“You’re very strange, Evelyn, and I don’t know what answer to make to you.... Why did you send him away, and why did you refuse to marry him?”
“I sent him away because I thought it wrong to live with him, and I refused to marry him—well, I don’t know, father, I don’t know why I refused to marry him. It seemed to me that if he had wished to marry me he ought to have done so long ago.”
“Is that the only reason you can give?”
“It is the only reason I know. You seem sorry for him, father, are you? I hope you are. He has been very good to me. I’ve often wished to tell you; it has often been in my heart to tell you that you should not hate him. He was very good to me, no one could have been kinder; he was very fond of me, you must not bear him any ill will.”
“I never said that I bore him ill will. He made you a great singer, and you say he was very kind to you and wanted to marry you.”

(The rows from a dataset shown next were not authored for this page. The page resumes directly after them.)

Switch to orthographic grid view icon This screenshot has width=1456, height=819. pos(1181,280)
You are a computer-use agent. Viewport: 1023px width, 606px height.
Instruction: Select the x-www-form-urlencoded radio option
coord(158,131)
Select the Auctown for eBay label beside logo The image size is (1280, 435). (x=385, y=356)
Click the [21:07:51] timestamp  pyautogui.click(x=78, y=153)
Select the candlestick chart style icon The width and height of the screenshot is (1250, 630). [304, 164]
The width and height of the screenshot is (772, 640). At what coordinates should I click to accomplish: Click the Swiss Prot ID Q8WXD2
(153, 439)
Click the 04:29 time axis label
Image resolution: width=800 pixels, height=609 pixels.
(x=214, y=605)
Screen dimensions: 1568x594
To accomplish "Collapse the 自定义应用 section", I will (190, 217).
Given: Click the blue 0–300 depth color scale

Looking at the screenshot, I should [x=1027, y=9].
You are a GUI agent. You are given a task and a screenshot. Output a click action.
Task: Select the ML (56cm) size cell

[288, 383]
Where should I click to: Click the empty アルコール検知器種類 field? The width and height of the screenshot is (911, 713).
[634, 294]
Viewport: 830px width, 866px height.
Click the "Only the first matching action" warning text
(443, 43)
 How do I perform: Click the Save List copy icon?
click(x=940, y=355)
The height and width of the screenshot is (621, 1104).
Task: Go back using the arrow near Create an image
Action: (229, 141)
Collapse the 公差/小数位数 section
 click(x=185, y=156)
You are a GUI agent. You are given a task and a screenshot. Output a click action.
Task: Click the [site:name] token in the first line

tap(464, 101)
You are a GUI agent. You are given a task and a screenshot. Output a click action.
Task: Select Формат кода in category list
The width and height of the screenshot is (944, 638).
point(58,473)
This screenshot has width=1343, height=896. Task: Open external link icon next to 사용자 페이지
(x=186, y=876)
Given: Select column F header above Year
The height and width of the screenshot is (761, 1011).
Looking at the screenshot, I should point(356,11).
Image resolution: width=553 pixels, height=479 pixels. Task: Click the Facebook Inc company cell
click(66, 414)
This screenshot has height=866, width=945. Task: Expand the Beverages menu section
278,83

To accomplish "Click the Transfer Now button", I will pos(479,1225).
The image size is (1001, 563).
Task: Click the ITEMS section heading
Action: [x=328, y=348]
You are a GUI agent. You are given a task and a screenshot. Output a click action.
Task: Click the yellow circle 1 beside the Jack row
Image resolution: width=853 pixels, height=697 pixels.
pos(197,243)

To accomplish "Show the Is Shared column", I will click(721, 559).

“Yes, and he was most anxious to see you, and he went with me to St. Joseph’s the Sunday you gave the great Mass of Pope Marcellus. He was distressed that he could not see you to tell you about the choir.”
“They sang better that Sunday than the Sunday you heard the ’Missa Brevis.’ I have got two new trebles. One has an exquisite voice. I wish I could get a few good altos. It was the altos that were wrong when you heard the ‘Missa Brevis.’ But you didn’t hear they were out of tune. That piano has falsified your ear, but it will come back to you.”
“Dear father, how funny you are! If nothing were more wrong than my ear ...”
They glanced at each other hastily, and to change the subject he mentioned that he had had a letter that morning from Ulick. He had finished scoring the second act of Grania, and thinking that he was on safe ground, Mr. Innes told her that Ulick hoped to finish his score in the autumn. The third act would not take him long; he had a very complete sketch of the music, etc. “I shall enjoy going through his opera with him.”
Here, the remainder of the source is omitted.